これに対しエチオピア公共放送(EBC)は今月10日の報道(英語)で、アムネスティの報告書とそれに伴う各国メディアの報道は非現実的だと否定。大量虐殺は、ティグレ州政府を率いる旧与党勢力ティグレ人民解放戦線(TPLF)のプロパガンダだとし、虐殺があったとされるアクスムの教会で行事が行われた様子や、現地のキリスト教徒へのインタビューなどを放映。虐殺があったとするなら、その直後に子どもを連れて教会に行く人々がいるだろうかと伝えた。

ティグレ州の紛争は、昨年8月に予定されていた総選挙の扱いをめぐり、TPLFとエチオピアの現政府との間で勃発。エチオピア政府がエリトリアに援軍を要請したことで、エリトリア軍が同州内に展開しているとみられるが、エリトリア軍の介入はエチオピア、エリトリアの両政府とも否定している。

ティグレ州現地からの声

ティグレ州の牧師は2月上旬、迫害下のキリスト教徒を支援する「殉教者の声・韓国」(VOMK)を通して現地の様子を語っていた。この牧師は、迫害のためエリトリアから逃れてきたキリスト教徒を長年支援する働きをしている。

牧師は、インターネットや銀行が機能せず、最近まで停電が続いていたと言い、「多くのお年寄りや子どもたちが飢えて死んでいます。私の教会では、子ども一人が亡くなりました。戦争により、若い女性たちが軍から性的な被害を受けており、多くの建物が破壊されています。
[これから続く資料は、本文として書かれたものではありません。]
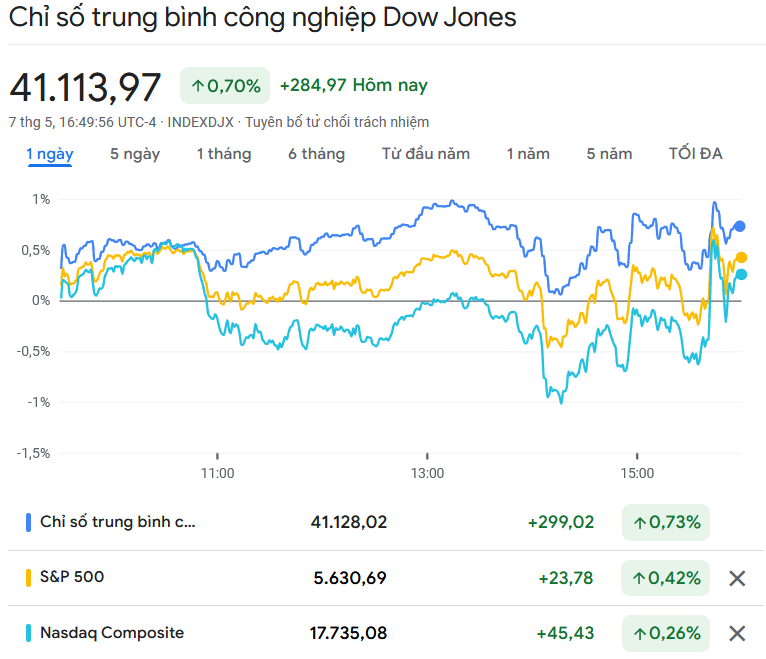
Task: Click the Nasdaq 0,26% change badge
Action: click(665, 633)
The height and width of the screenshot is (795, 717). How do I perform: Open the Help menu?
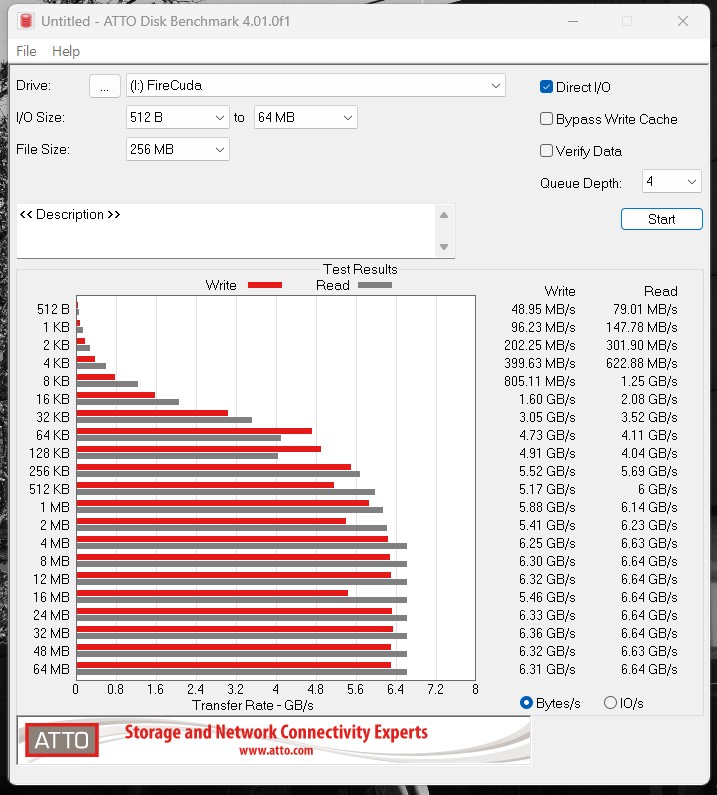66,51
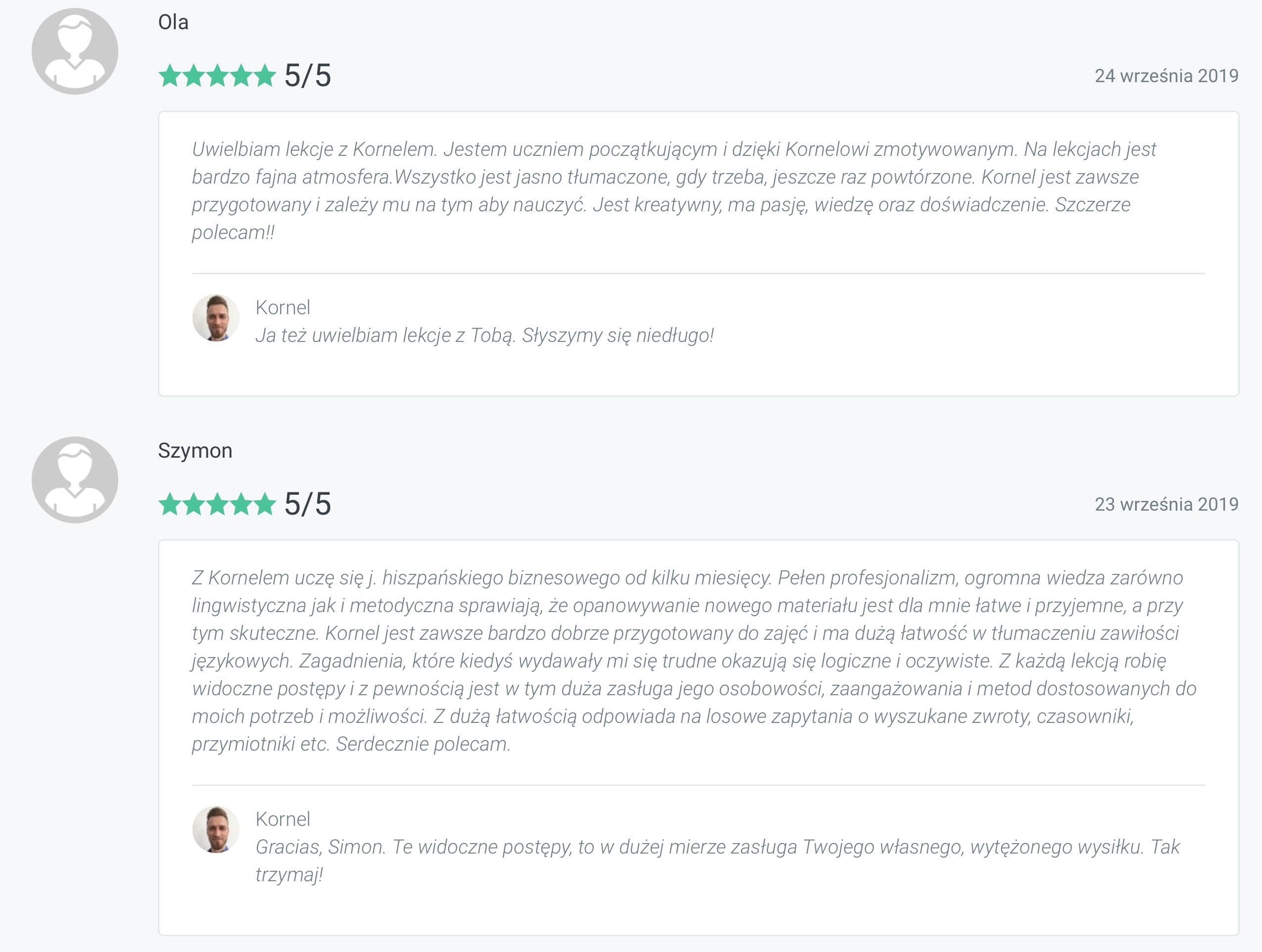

私の町から10キロ離れた所では、まだ戦闘が続いています」と伝えていた。

現地の状況について、VOMKのヒョンスク・フォーリー理事は次のように述べている。

「エリトリアは、キリスト教徒や政治的反体制派に対する激しい迫害のため、長い間『アフリカの北朝鮮』と呼ばれてきました。私たちは何年もの間、この牧師と協力して、国境を越えてエチオピア北部のティグレ州に絶え間なく流出してくる大規模なエリトリア人キリスト教徒に、トラウマのカウンセリングや霊的・身体的ケアを提供してきました。しかし今、そのティグレ州から難民が出ている状態です。多くの人々が逃げ出し、国連とエチオピアの援助機関がこの地域にある多くのエリトリア難民キャンプのうち2つのキャンプへのアクセスを遮断する中、この牧師と彼の教会は、教会を唯一の助けとして頼りにしているエリトリア人キリスト教徒を心配し現地にとどまっています」

ティグレ州出身の在米エチオピア外交・安全保障専門家であるアレマエフ・ウェルデマリアム氏は1月中旬、ツイッター(英語)に、同州にあるカトリック・アディグラト司教区のテスファセラシエ・メドヒン司教の声明を投稿した。メドヒン司教は声明で、同州が人道の危機に陥っており、食料や基本的な救命用医薬品、水などが底を尽いた状態にあり、避難所や銀行、電話、インターネット、交通、医療などへのアクセスも絶たれていると訴え、「皆さんが祈るとき、どうか私たちのことを覚えてください」と求めている。